Mental Health on Small Liberal Arts Campuses—Answering the Why

Mental health is a word that’s been getting a lot more stardom these days on liberal arts campuses. In response, there have been a lot of people questioning why there has been such a spike in mental health conversations, or even going as far to question the reality of it all—

“I feel like people are just being over dramatic.” “The world is getting to sensitive.” “Isn’t this just the world we live in now?”

So today I would like to address these questions from both my own perspective of someone who has experienced mental health issues to that of someone who has witnessed them from the outside, with the hope of answering the big question of why.  

The Pressure to Succeed

It’s no surprise that students at small liberal arts schools are over committed. If you aren’t in Greek life, volunteer, have a job, play a sport, participate in a club, and have at least a 3.0 GPA—do you even go to a liberal arts school?

Us liberal artsers not only want to do everything, but we feel the need to excel at everything as well. Coming from a New England prep school, I’ve seen this communal need to over-achieve before. You’ve been accepted to this exclusive, prestigious high school, and now the expectation is that you will continue into an exclusive, prestigious college, and then a prestigious, exclusive job. It’s an endless cycle of building that perfect application that lands you that perfect position, and it all starts once you’ve entered that “perfect” institution.

The problem here is that it is unlikely to excel at all these different areas and continue to eat, sleep and socialize like a normal human being at the same time. Yet, the expectation is still there, and when you don’t meet those expectations, you feel like a failure. This failure leads to self-doubt that only continues to harm a pre-existing condition of mental health, or produces a situational condition of anxiety or depression.

Social Stresses

A small liberal arts school is exactly what it says it is: small. The average enrollment size is around 2000 students, which isn’t a huge difference when the average public high school enrolls around 1000 students. While in comparison, most students attend a large college, where over 30,000 students are enrolled.

So what does this mean? It means that some problems that you face in high school end up following you to college, like cliques, rumors and perhaps a lack of diversity. And when you’ve been told all that you’re going to meet your friends for life in college, and a perfect social circle doesn’t lay out, you can feel, once again, like a failure.

Your social life can make or break a semester. As humans, we are social beings, and we feed off social interaction. So if we feel like we’re not fulfilling that need, it can cause a lot of extra, unnecessary stress.

Technology Troubles

Not specific to liberal arts campuses, social media has become a main source of FOMO and questions of self-existence.

It’s not a surprise that mostly everyone puts their best face forward on social media. Which is great, except for the fact that it creates this image that one’s life is always that “best face,” when in reality, that’s impossible—life is a series of ups and downs. However, social media makes the viewer feel that everyone else’s life is perfect, so when their own life isn’t, they again feel a sense of failure.

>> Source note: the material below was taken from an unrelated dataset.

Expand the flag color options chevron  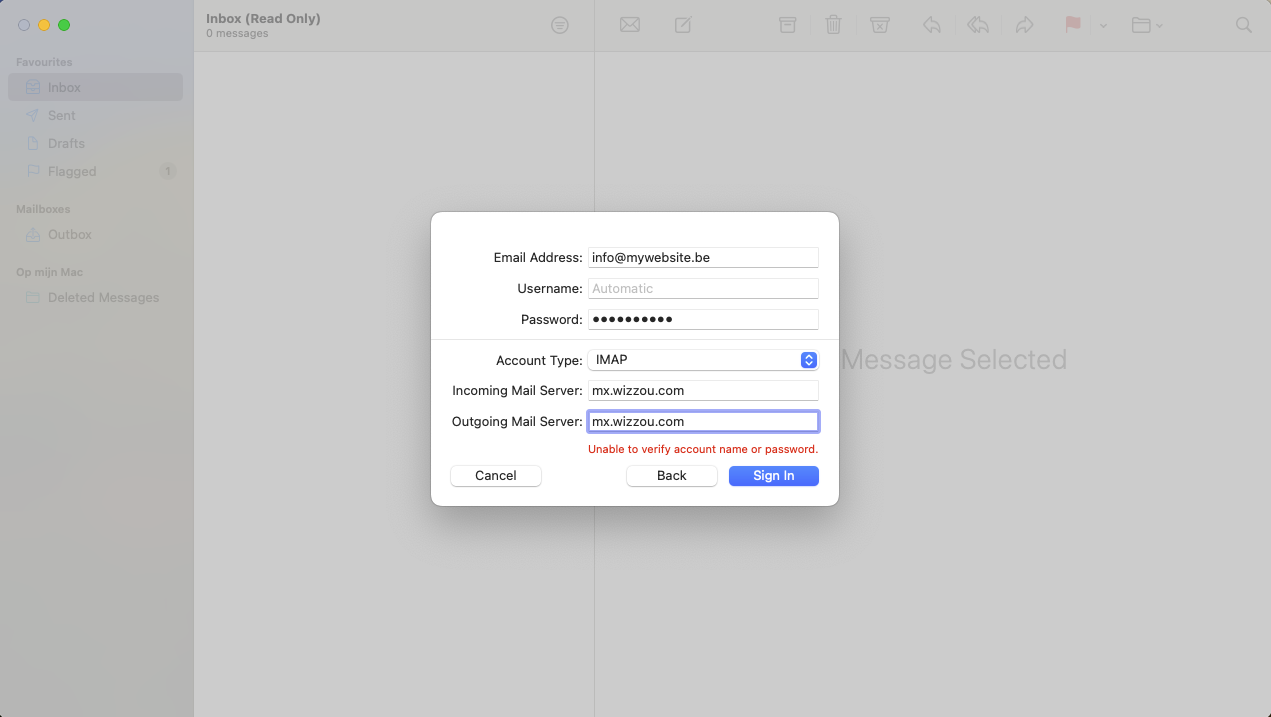(x=1102, y=25)
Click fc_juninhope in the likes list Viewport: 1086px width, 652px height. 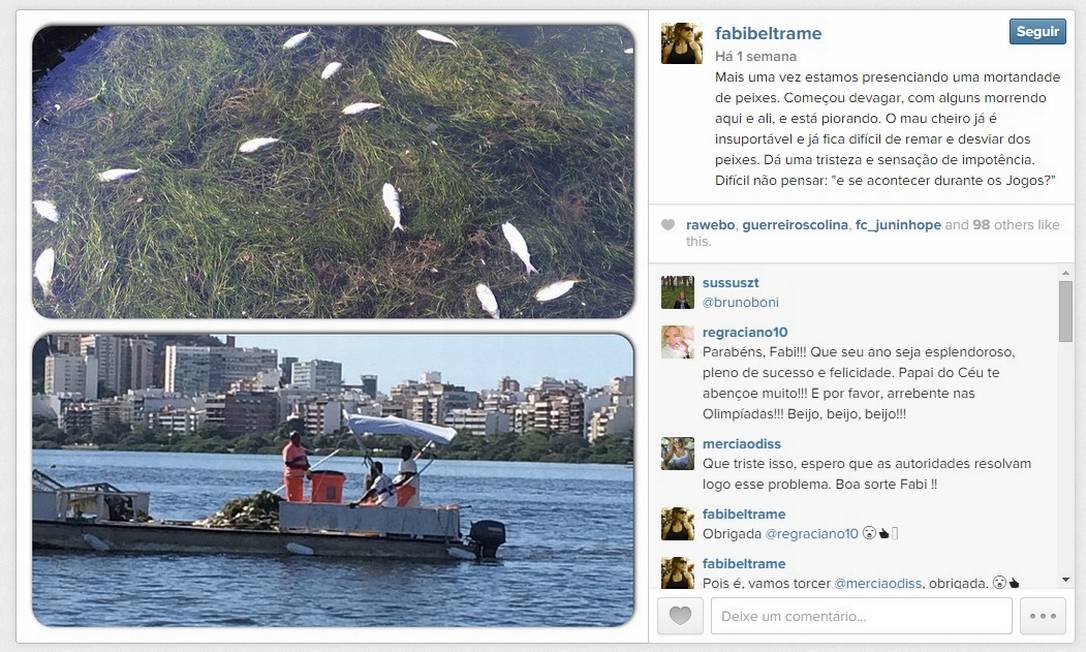coord(898,224)
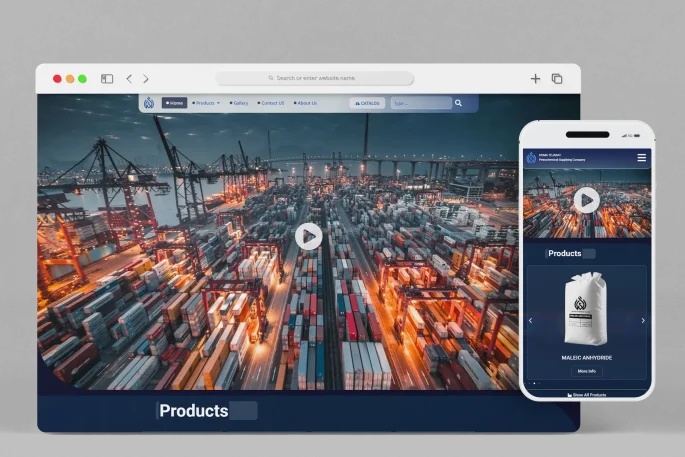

Additionally, social media can create a relationship of us vs. them. Seeing a group of friends having fun on SnapChat when you didn’t get the invite can create a sense of exclusion and hurtfulness. However, this exclusion may not have been intentional, yet the clear divide between you and them can create this feeling none the less.

Social media has its perks, but it doesn’t help the social stresses presented above, whether you’re on a small liberal arts campus or not.

Overall, with the pressure to succeed and the additions of social stresses, along with the general issues of modern day technological advances, feelings of self-doubt and failure can arise and strongly affect our mental health as students.

Obviously, this is an opinionated piece and I do not have all the resources available to present hard data, but I do have my own personal experience at a liberal arts school, which I think is just as important as any survey.  Likewise, there are many more factors that affect student’s mental health on college campuses that I have not addressed. However, I write this article in hope that I can reach one reader who can relate to this article and realize that they are not alone, and that any problems they may be facing with their mental health is real and justified.

Ultimately, I hope that once we can address the reason of why we are having this problem, we can finally focus on the how; how can we better tend to our mental health on liberal arts campuses? How can we spread awareness? How can we end the stigma? But first and foremost, we must address the why.